紫苑「なっ!? これは、こいつが鬼人になったら厄介なだけで」


 紬の言葉に紫苑が慌てて返した。

 しかし、紫苑の言葉もそれ以上は続かなかった。


紬「ここはお互い様と言う事で、先ずは優斗さんがその鬼人と話をして、優斗さんの身に危険を感じたら、私や大和、紫苑さんが鬼人を殺す。――いかがでしょうか?」


 最後に笑顔を作った紬だったが、鬼人を殺すと言った時にだけ、僅かだったが紬の中から殺気が漏れたのを感じた。


紫苑「わかったわよ!」

優斗「ありがとう、紬」

紬「いえいえ。
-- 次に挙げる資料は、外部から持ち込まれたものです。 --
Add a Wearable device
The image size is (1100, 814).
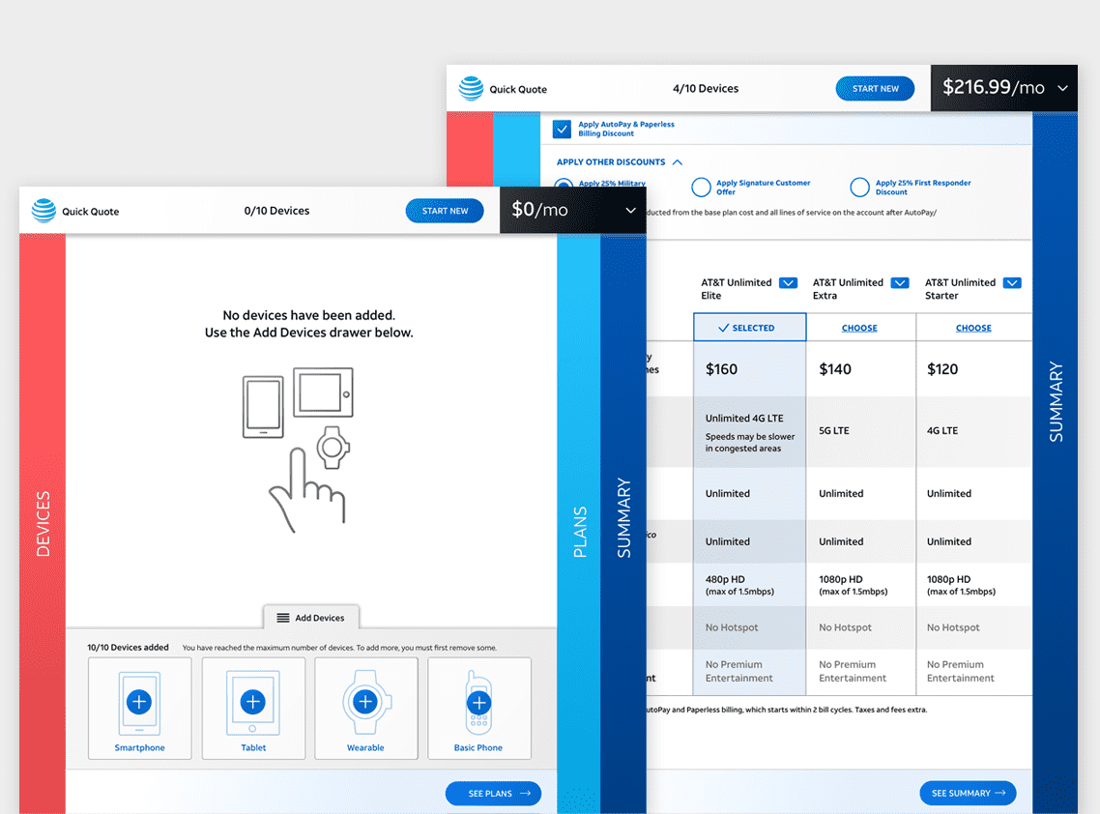click(365, 702)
それより、これが決まった事で新しい問題がありますよ」

優斗「え?」


 紬はにこにこしたまま、淡々と続けた。


紬「優斗さんは今のままで、鬼人と戦うおつもりですか?」

優斗「?」


 紬の言葉を理解出来ない俺に、紫苑が紬の話しに割って入った。


紫苑「馬鹿ねぇ。紬が言いたいのは、今のまま鬼人と戦ったら、話をする前にあんたが殺されるって言ってるのよ」

紬「ありがとうございます、紫苑さん。そこで、優斗さんには数日間、特訓をして頂きます」

優斗「特訓?」

紬「はい。せめて、陰陽術と体捌きの基礎を習得して頂きたいと思います」

紫苑「じゃあ、術の方は私が教えてやるわ」


 紫苑は良いおもちゃを見つけた子供の様な表情をして言った。